- What is needed -
Leave the images behind and copy every record exactly.

---- Given information

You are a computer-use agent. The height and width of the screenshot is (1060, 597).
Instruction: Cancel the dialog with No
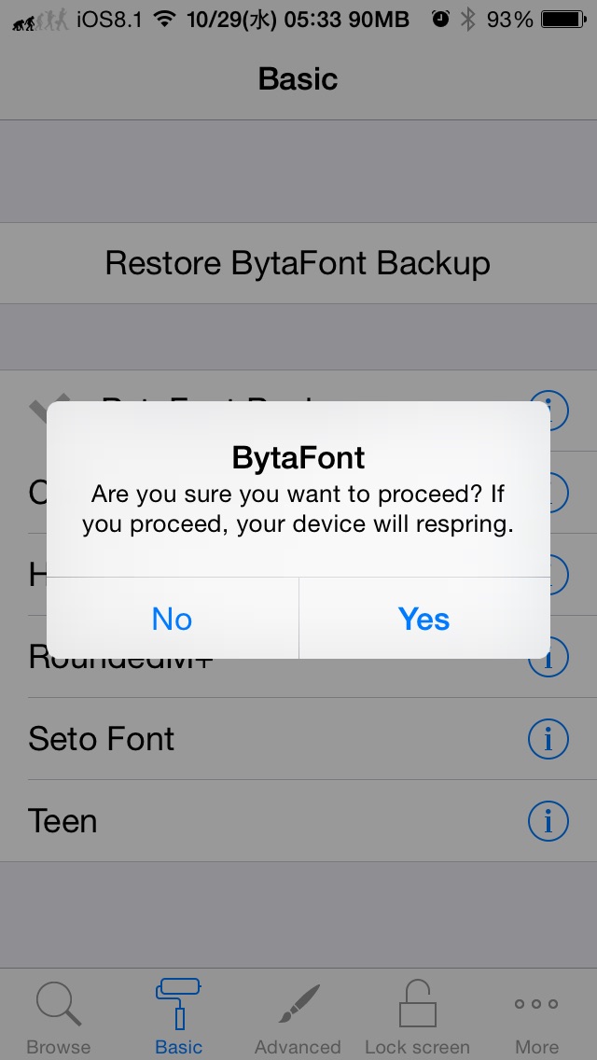(x=173, y=619)
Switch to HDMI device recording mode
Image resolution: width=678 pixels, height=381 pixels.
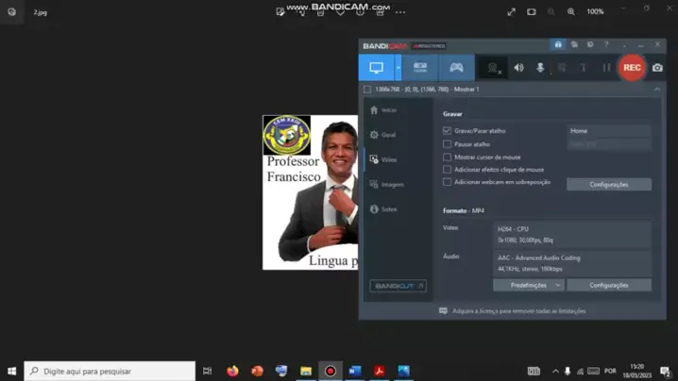(x=420, y=68)
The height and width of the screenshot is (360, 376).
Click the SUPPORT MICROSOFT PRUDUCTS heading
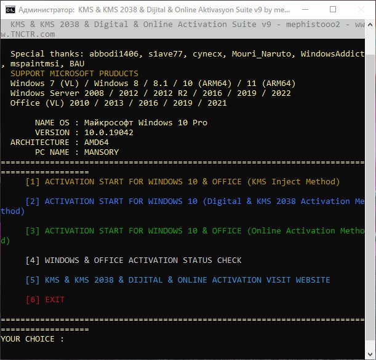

--------

- Result below -
You are a computer-use agent. The height and width of the screenshot is (1060, 597).
Instruction: Cancel the dialog with No
(x=173, y=619)
Switch to HDMI device recording mode
Image resolution: width=678 pixels, height=381 pixels.
(x=420, y=68)
The height and width of the screenshot is (360, 376).
Click the SUPPORT MICROSOFT PRUDUCTS heading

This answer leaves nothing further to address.